* start Exercise materials *
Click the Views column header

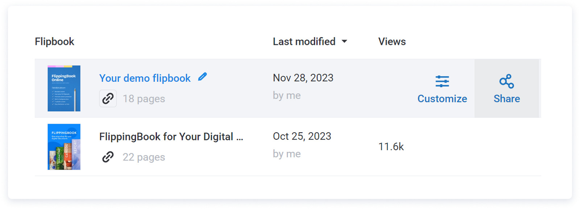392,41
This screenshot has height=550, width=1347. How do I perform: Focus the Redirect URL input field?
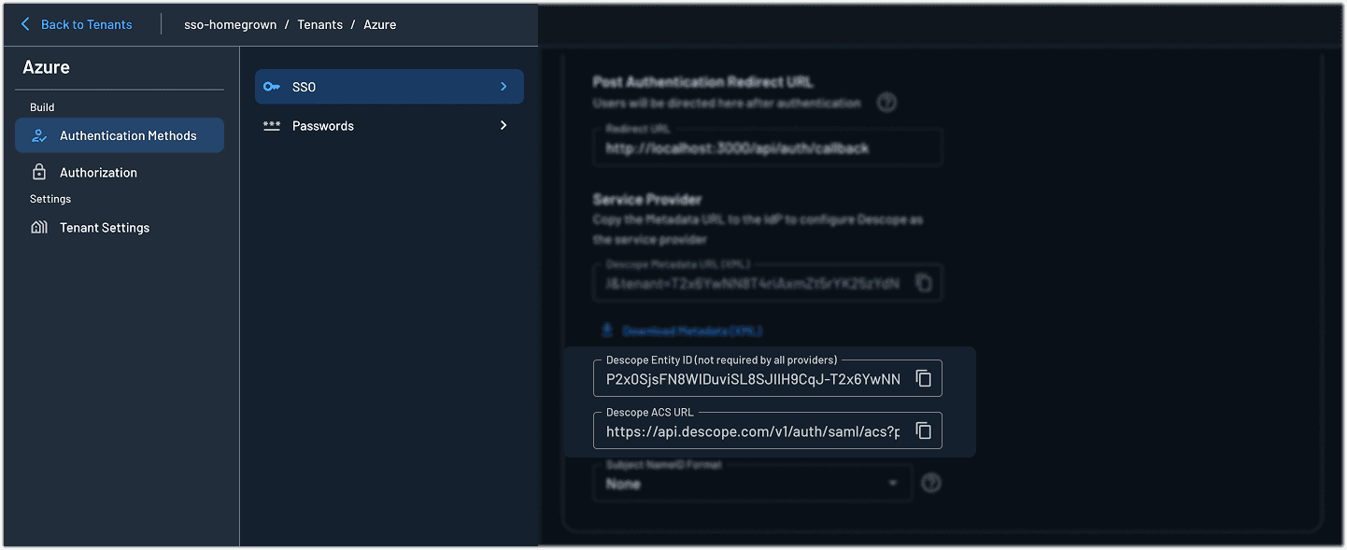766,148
* end Exercise materials *
* start Exercise materials *
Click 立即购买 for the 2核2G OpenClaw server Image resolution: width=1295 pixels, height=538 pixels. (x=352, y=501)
* end Exercise materials *
What to produce: Count the lines in the data above that contain the word "Click". Reply with the number alone.

Reply to the task: 2